If he would not argue that such couples aren’t really married, then we’re not even talking about the “generative *act*” co much as having the *parts* that would, in other circumstances, make the “generative act” possible. Is this really what he’s hinging “real” marriage on?
Priya Lynn
March 1st, 2011
Kelly asked “Is this really what he’s hinging “real†marriage on?”.
Yes. That’s the only way he can define marriage so as to exclude gays and lesbians but not, for example, infertile heterosexual couples.
Timothy Kincaid
March 1st, 2011
A high profile ex-gay leader and his wife did not consummate their marriage for nine months due to some not-clearly-identified medical issue.
At what point would George consider them to have a “real” marriage? At what point would those who monitor the ex-gay industry consider it real?
(For what it’s worth, I consider their marriage completely real. They went into it with full disclosure and I respect whatever it is that they both get from the union.)
CPT_Doom
March 1st, 2011
@Kelly,
Actually that again is the Catholic Church’s position. There was a case in South America IIRC where a wheelchair-bound man was barred from marriage by the Catholic Church because he was impotent due to his injury. There was outcry at the time. Interestingly, if the man were wheelchair-bound two weeks after the wedding, and it had been consumated, the Church would consider them married forever, even though children would no longer be possible. This is another circumstance where George’s definition of marriage does not necessarily square with that of his own Church.
Amicus
March 2nd, 2011
(just a note: I have to add that Rob’s “only the dead can marry” is brilliant, because, later, it may bring into high relief the list of considerations about natural-law marriage that George is willing to drop, when it comes to “practicalities” of what is available a law.
In the back of my mind, such disconnect(s) could imply that, even if George’s moral view is not refuted, in a technical sense, an alert Justice might still find such disconnects wide enough to rise to serious due process and equal protection violations.)
Reed Boyer
March 2nd, 2011
I’m waiting for the polygamy and incest.
We were promised polygamy and incest – and at the rate the Mormons are tinkering with my native state’s laws, it may arrive here in California in actuality sooner than later.
Polygamy and incest info, STAT, please. We need to study up on the protocols.
Amicus
March 17th, 2011
Sorry to use this space as a notepad, but let me add this to the mix, because it so dramatically contrasts with GGA.
It’s from Maggie Gallagher:
“But the legal structure is of marriage is deeply influenced by our specific religious traditions about marriage. Which of these conceptions are we allowed to keep and which must be discarded as unduly religious? Monogamy? Mutual fidelity? Primacy of husband and wife over other relationships?
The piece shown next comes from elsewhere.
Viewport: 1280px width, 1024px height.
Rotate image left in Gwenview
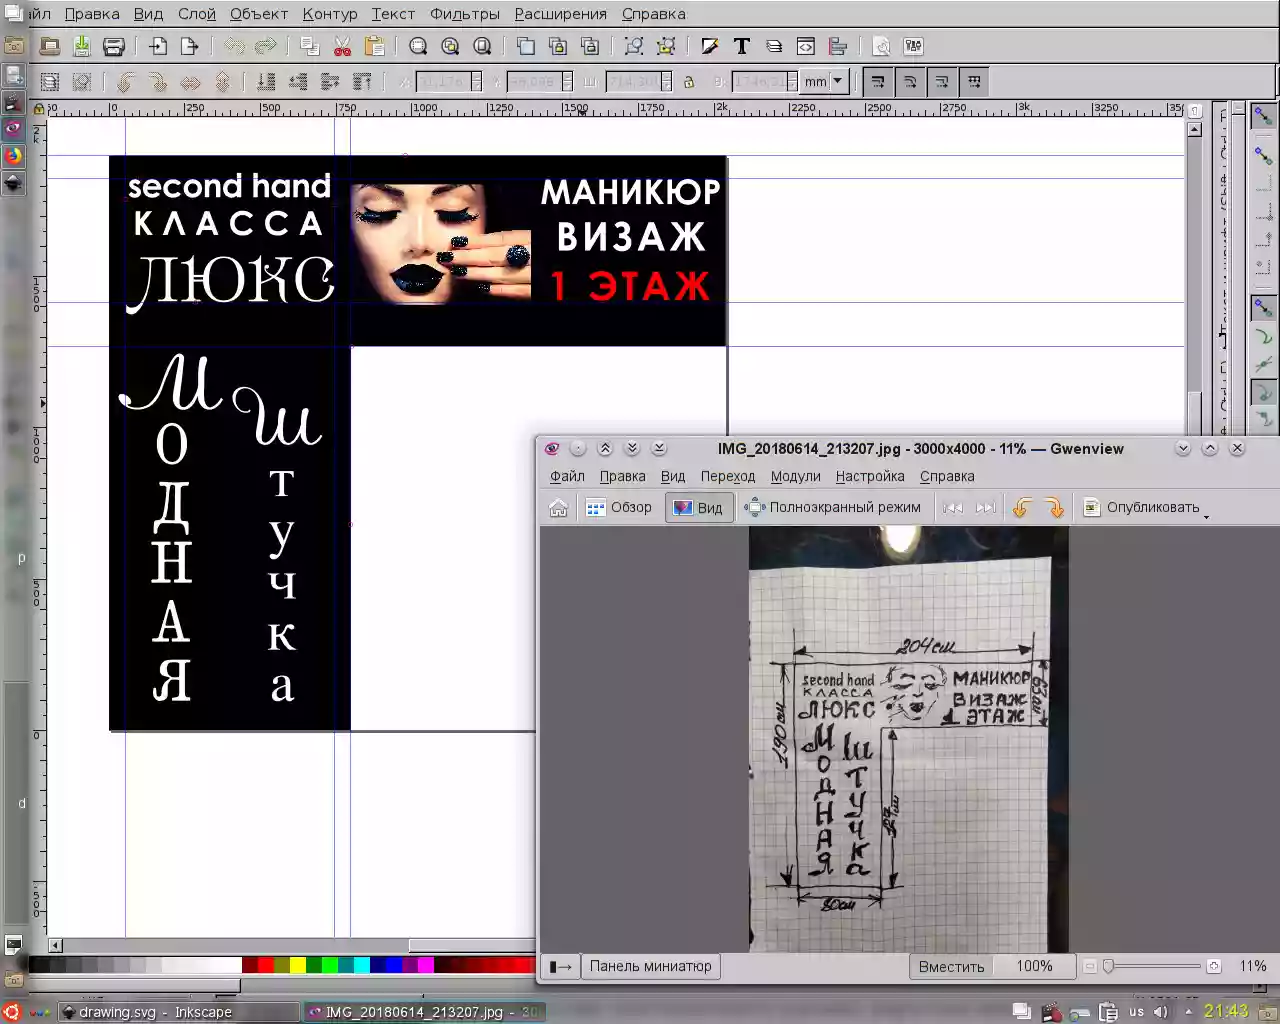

None of these are human universals. They are the products of a specific marriage tradition deeply rooted in religious ideas.” -How gay marriage will weaken…2005
Wow!!!
So much for George’s attempt to ground these key things in reason-freed-from-dogma. Maggie says they aren’t. Indeed, they are religious “products”.
Amicus
March 17th, 2011
By the way, one can see a role for activists to read this stuff, comprehend it, and collect quotes like this for our activism.
They have no qualms about taking the worst quotes they can find about what Andrew Sullivan ever said and reproducing them for their target audience.
This is the real “NOM Exposed”, the kind of stuff that shows the little man behind the big curtain.
Just because they hang out a sign calling themselves “religious traditionalists” doesn’t mean that they ought to get immediate credibility.